Required action:
Print every line below without adding or leaving out a single word.

Data records:
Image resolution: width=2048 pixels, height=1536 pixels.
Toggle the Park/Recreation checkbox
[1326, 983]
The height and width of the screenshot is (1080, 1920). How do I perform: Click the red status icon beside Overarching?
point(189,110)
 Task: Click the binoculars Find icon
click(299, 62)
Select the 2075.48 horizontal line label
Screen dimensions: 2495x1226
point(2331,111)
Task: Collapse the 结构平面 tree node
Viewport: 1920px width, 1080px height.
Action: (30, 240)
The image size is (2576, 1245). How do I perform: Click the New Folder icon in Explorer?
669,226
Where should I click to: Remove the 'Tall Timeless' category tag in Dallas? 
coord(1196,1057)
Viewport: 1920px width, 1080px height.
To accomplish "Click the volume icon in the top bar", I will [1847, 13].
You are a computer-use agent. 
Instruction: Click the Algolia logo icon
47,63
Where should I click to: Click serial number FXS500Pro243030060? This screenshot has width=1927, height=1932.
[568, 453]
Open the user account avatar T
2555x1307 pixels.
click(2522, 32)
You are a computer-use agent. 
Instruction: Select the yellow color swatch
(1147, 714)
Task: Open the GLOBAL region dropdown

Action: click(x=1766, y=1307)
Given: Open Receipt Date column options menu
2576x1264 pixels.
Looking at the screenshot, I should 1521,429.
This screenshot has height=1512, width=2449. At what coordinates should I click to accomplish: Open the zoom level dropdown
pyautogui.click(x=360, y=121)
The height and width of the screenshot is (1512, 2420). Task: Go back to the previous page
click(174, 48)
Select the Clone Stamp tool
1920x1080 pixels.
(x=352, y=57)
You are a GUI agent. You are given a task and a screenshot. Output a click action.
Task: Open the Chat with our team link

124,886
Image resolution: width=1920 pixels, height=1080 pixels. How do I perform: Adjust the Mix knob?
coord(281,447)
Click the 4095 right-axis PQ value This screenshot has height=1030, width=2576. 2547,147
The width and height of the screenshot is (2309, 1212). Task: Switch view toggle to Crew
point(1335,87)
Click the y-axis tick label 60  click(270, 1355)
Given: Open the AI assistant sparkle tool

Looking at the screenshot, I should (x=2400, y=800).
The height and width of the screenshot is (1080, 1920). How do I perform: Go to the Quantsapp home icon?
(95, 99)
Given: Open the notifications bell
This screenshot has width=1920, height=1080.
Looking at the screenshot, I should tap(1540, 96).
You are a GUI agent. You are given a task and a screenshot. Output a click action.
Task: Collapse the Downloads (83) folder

Output of the exercise:
Image resolution: width=2048 pixels, height=1536 pixels.
Toggle the Park/Recreation checkbox
[1326, 983]
The height and width of the screenshot is (1080, 1920). How do I perform: Click the red status icon beside Overarching?
point(189,110)
 Task: Click the binoculars Find icon
click(299, 62)
Select the 2075.48 horizontal line label
Screen dimensions: 2495x1226
point(2331,111)
Task: Collapse the 结构平面 tree node
Viewport: 1920px width, 1080px height.
Action: (30, 240)
The image size is (2576, 1245). How do I perform: Click the New Folder icon in Explorer?
669,226
Where should I click to: Remove the 'Tall Timeless' category tag in Dallas? 
coord(1196,1057)
Viewport: 1920px width, 1080px height.
To accomplish "Click the volume icon in the top bar", I will [1847, 13].
You are a computer-use agent. 
Instruction: Click the Algolia logo icon
47,63
Where should I click to: Click serial number FXS500Pro243030060? This screenshot has width=1927, height=1932.
[568, 453]
Open the user account avatar T
2555x1307 pixels.
click(2522, 32)
You are a computer-use agent. 
Instruction: Select the yellow color swatch
(1147, 714)
Task: Open the GLOBAL region dropdown

Action: click(x=1766, y=1307)
Given: Open Receipt Date column options menu
2576x1264 pixels.
Looking at the screenshot, I should 1521,429.
This screenshot has height=1512, width=2449. At what coordinates should I click to accomplish: Open the zoom level dropdown
pyautogui.click(x=360, y=121)
The height and width of the screenshot is (1512, 2420). Task: Go back to the previous page
click(174, 48)
Select the Clone Stamp tool
1920x1080 pixels.
(x=352, y=57)
You are a GUI agent. You are given a task and a screenshot. Output a click action.
Task: Open the Chat with our team link

124,886
Image resolution: width=1920 pixels, height=1080 pixels. How do I perform: Adjust the Mix knob?
coord(281,447)
Click the 4095 right-axis PQ value This screenshot has height=1030, width=2576. 2547,147
The width and height of the screenshot is (2309, 1212). Task: Switch view toggle to Crew
point(1335,87)
Click the y-axis tick label 60  click(270, 1355)
Given: Open the AI assistant sparkle tool

Looking at the screenshot, I should (x=2400, y=800).
The height and width of the screenshot is (1080, 1920). How do I perform: Go to the Quantsapp home icon?
(95, 99)
Given: Open the notifications bell
This screenshot has width=1920, height=1080.
Looking at the screenshot, I should tap(1540, 96).
You are a GUI agent. You are given a task and a screenshot. Output a click action.
Task: Collapse the Downloads (83) folder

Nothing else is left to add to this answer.